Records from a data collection

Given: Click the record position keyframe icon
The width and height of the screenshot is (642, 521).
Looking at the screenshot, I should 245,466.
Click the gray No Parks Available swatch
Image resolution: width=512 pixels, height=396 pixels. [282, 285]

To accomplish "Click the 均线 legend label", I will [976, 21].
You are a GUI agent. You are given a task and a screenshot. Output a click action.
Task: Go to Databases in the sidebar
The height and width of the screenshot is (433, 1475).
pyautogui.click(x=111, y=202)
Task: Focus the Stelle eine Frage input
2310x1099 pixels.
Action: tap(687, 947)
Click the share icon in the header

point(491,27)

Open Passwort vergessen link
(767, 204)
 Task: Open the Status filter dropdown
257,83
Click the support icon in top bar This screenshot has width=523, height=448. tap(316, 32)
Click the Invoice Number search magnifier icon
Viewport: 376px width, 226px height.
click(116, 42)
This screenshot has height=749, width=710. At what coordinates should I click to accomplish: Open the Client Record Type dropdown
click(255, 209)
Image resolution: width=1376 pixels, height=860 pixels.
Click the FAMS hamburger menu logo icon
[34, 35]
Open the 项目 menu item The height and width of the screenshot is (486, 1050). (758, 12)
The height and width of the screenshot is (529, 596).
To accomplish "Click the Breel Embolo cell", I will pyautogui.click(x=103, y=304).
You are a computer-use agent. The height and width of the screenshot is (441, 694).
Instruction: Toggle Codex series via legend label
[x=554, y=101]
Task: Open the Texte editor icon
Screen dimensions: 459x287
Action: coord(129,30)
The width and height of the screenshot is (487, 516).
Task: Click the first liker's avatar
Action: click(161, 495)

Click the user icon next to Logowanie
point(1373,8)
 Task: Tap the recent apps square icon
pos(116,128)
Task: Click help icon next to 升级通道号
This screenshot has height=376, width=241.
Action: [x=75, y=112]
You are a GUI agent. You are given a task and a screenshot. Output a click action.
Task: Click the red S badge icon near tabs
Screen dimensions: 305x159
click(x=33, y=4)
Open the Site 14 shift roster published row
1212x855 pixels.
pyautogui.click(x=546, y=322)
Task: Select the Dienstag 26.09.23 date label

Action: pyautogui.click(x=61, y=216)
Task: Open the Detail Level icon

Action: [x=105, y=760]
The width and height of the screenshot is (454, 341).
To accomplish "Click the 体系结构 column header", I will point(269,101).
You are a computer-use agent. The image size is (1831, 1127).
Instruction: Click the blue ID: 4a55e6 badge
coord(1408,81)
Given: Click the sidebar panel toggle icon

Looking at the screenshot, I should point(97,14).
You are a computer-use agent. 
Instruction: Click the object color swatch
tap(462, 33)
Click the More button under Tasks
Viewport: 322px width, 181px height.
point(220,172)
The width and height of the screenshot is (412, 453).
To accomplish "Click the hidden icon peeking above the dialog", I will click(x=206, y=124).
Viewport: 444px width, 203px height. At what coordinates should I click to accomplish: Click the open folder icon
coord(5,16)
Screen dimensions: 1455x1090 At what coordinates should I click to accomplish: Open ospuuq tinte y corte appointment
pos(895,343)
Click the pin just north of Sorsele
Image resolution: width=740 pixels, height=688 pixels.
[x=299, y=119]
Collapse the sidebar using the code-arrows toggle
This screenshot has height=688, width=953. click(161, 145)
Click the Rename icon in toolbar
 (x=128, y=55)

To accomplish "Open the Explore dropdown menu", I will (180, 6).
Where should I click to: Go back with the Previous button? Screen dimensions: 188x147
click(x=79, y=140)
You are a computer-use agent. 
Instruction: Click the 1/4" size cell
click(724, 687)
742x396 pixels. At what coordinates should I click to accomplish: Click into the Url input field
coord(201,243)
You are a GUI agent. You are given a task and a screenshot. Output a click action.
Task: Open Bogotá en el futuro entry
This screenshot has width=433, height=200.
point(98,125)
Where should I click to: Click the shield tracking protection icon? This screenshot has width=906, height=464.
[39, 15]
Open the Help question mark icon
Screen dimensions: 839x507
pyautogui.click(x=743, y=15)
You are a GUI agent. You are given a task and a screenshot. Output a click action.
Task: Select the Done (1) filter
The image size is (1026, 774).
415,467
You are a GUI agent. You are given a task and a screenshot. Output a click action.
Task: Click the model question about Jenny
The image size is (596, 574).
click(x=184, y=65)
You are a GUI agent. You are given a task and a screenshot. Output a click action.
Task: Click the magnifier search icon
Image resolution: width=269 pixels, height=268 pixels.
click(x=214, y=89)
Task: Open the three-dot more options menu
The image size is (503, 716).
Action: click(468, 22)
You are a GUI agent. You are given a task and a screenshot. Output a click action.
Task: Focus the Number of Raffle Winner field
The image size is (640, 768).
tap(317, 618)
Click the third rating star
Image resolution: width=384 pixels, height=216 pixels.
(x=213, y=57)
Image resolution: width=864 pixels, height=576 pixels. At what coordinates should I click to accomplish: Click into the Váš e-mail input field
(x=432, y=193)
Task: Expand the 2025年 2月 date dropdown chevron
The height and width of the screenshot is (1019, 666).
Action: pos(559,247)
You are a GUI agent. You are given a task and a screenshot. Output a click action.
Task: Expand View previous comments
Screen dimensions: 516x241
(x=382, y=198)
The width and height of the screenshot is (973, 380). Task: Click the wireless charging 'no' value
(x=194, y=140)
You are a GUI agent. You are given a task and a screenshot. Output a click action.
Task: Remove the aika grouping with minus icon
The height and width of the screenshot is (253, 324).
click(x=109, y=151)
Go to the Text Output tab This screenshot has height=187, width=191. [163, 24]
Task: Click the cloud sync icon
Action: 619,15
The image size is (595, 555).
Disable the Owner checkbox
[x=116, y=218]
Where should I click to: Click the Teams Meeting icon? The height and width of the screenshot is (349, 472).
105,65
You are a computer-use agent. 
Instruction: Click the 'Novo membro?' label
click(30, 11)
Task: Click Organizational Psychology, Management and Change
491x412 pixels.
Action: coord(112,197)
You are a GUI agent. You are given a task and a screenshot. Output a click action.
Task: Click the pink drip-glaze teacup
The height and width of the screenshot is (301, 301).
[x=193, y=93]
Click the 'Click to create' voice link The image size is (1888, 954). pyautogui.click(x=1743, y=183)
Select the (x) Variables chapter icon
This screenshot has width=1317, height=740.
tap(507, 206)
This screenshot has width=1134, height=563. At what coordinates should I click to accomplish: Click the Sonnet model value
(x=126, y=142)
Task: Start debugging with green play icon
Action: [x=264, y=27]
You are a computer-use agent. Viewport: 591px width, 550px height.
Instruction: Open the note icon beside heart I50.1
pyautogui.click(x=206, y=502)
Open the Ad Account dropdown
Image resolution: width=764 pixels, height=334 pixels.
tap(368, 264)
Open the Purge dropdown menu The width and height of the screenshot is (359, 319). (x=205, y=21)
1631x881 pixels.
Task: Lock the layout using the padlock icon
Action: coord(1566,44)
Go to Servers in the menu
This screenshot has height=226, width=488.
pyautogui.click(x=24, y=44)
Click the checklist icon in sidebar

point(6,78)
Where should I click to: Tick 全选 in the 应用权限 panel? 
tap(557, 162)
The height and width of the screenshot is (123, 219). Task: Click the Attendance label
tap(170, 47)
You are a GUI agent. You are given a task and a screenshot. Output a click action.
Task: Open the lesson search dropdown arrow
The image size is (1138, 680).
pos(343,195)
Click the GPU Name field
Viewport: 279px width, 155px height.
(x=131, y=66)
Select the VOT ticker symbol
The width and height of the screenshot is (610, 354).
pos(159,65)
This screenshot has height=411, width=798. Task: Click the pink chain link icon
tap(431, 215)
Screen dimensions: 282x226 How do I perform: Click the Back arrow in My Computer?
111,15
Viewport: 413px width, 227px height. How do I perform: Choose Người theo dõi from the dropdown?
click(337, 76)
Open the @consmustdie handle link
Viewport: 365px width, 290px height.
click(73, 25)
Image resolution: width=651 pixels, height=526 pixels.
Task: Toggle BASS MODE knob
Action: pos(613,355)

■ **What is needed**
The reply should consist solely of the lines above from the one that has "Task: Open the lesson search dropdown arrow" through the one that has "Open the @consmustdie handle link", reproduced exactly.

■ **Result**
Task: Open the lesson search dropdown arrow
The image size is (1138, 680).
pos(343,195)
Click the GPU Name field
Viewport: 279px width, 155px height.
(x=131, y=66)
Select the VOT ticker symbol
The width and height of the screenshot is (610, 354).
pos(159,65)
This screenshot has height=411, width=798. Task: Click the pink chain link icon
tap(431, 215)
Screen dimensions: 282x226 How do I perform: Click the Back arrow in My Computer?
111,15
Viewport: 413px width, 227px height. How do I perform: Choose Người theo dõi from the dropdown?
click(337, 76)
Open the @consmustdie handle link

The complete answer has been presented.